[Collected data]
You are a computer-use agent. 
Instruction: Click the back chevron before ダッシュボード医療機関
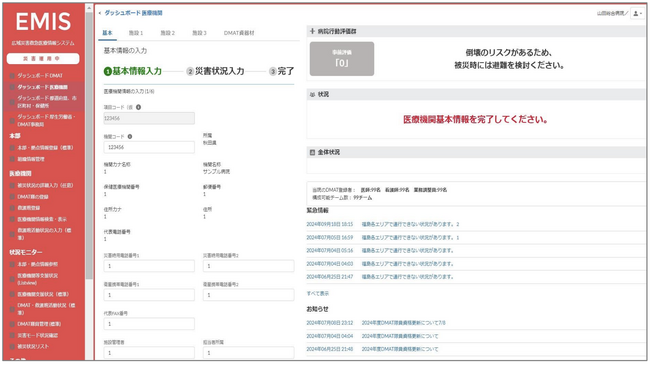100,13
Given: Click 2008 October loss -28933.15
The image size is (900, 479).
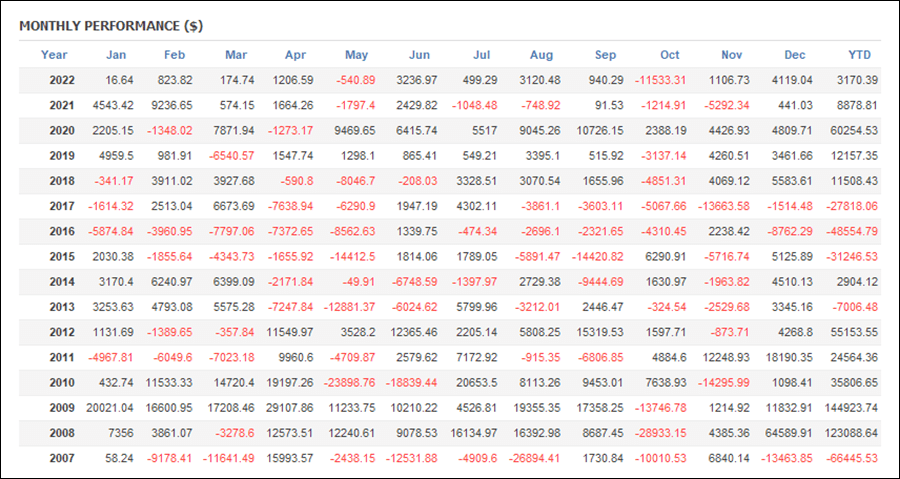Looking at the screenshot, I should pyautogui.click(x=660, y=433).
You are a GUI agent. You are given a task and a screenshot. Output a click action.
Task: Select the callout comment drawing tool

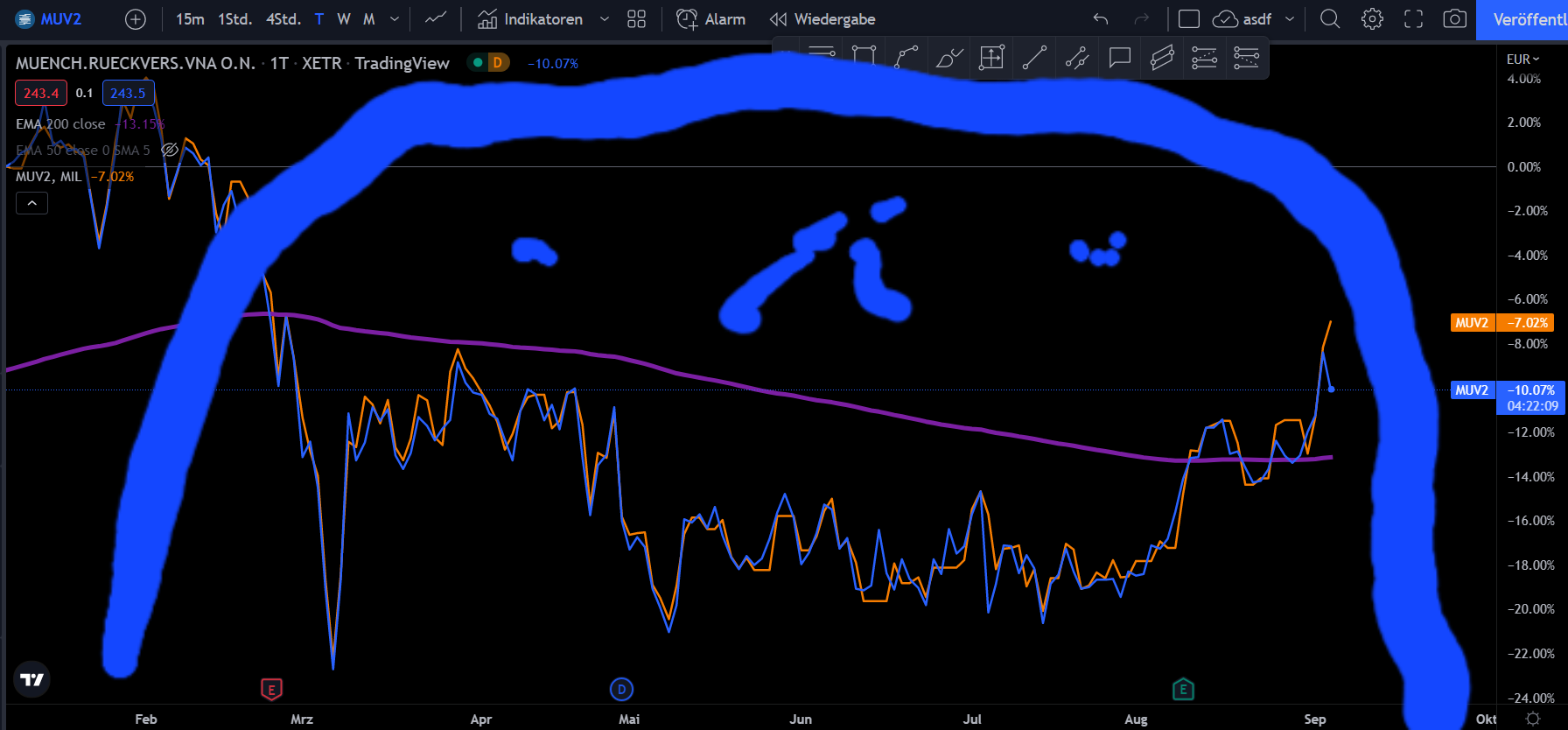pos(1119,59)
==
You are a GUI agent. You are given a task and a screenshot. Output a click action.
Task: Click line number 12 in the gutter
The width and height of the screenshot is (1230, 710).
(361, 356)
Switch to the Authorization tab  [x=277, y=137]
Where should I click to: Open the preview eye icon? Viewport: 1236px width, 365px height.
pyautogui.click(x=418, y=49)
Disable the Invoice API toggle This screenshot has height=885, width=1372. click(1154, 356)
---
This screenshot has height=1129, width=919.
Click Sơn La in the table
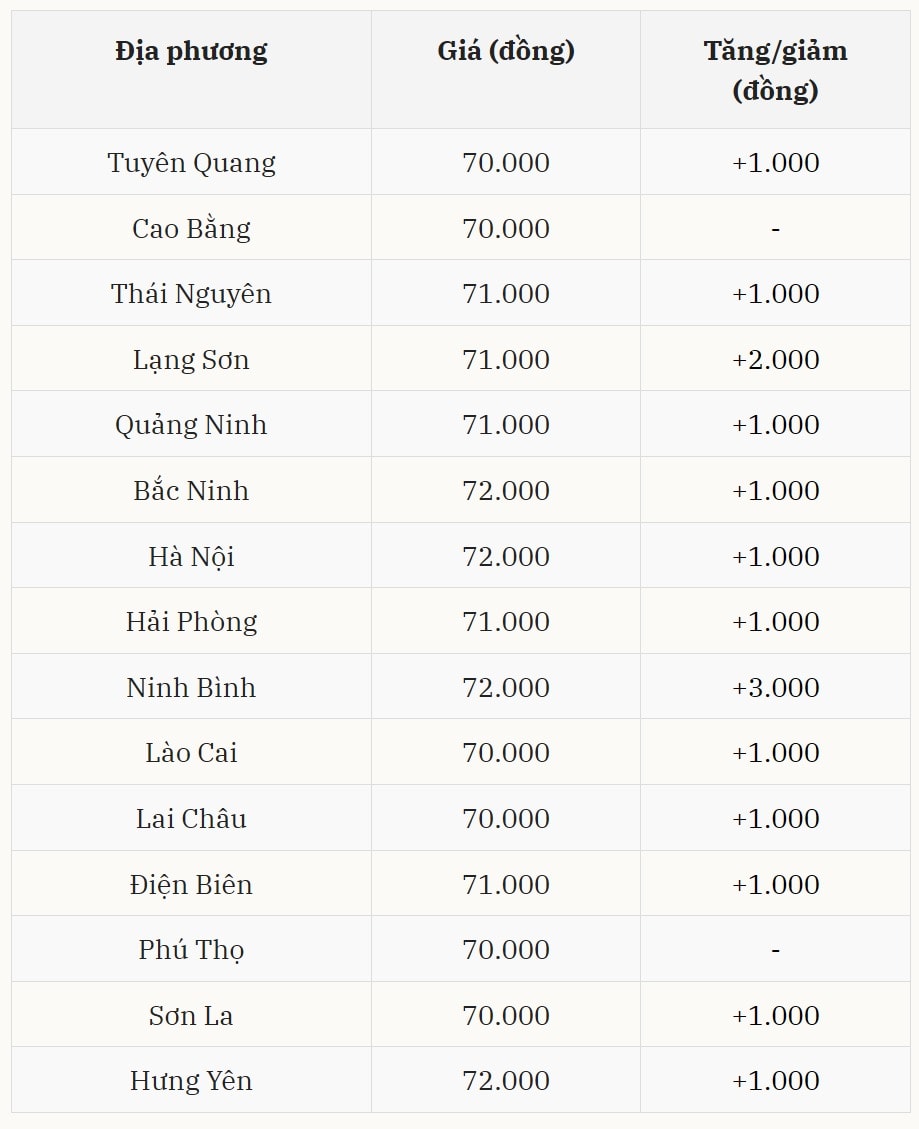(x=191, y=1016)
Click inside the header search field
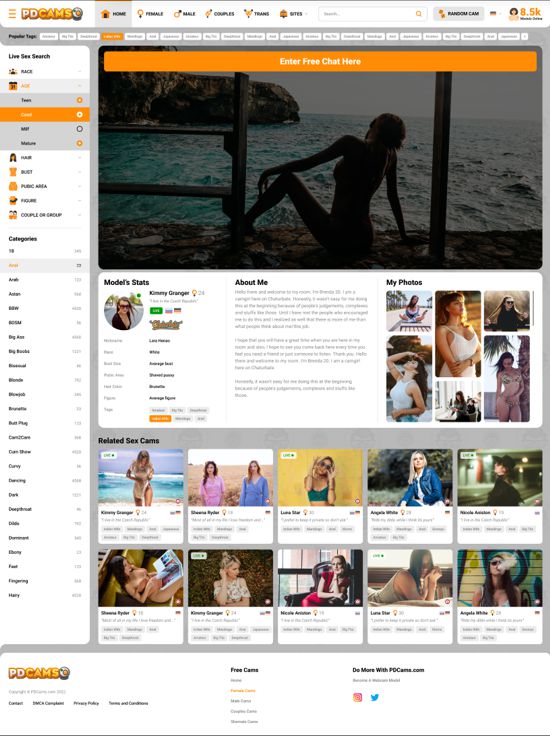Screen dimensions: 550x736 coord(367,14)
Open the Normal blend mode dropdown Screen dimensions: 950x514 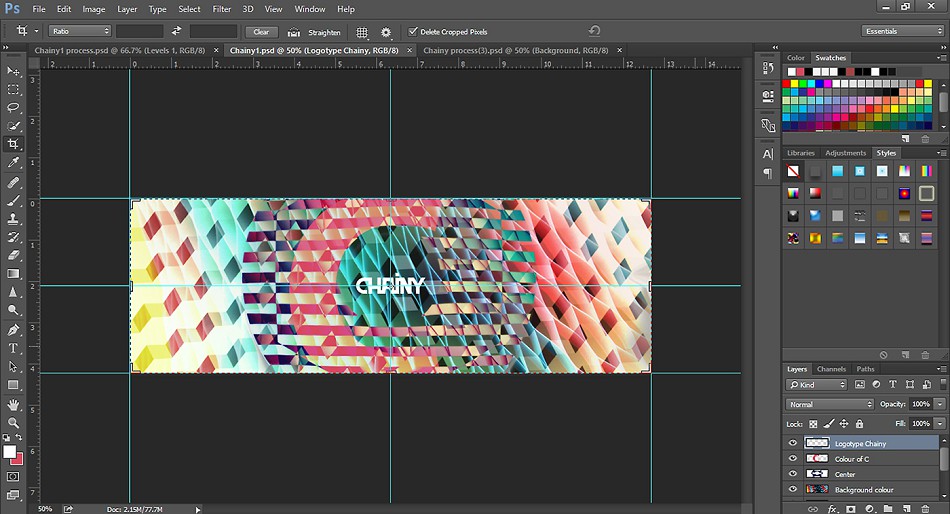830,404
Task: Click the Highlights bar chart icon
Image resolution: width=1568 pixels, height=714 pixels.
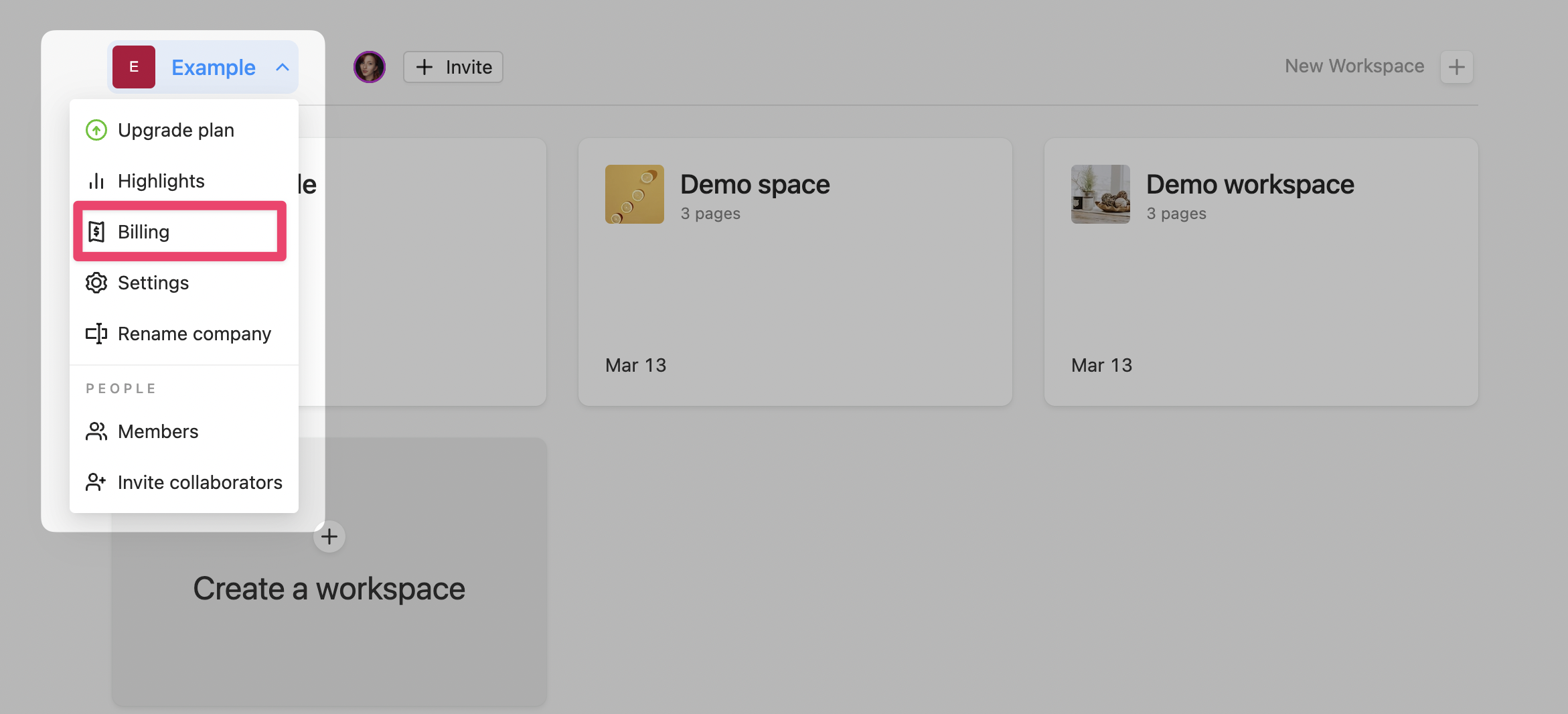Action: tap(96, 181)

Prompt: Find the lines above that include the string "This" and copy them.

Answer box:
Disable the Invoice API toggle This screenshot has height=885, width=1372. click(1154, 356)
This screenshot has height=1129, width=919.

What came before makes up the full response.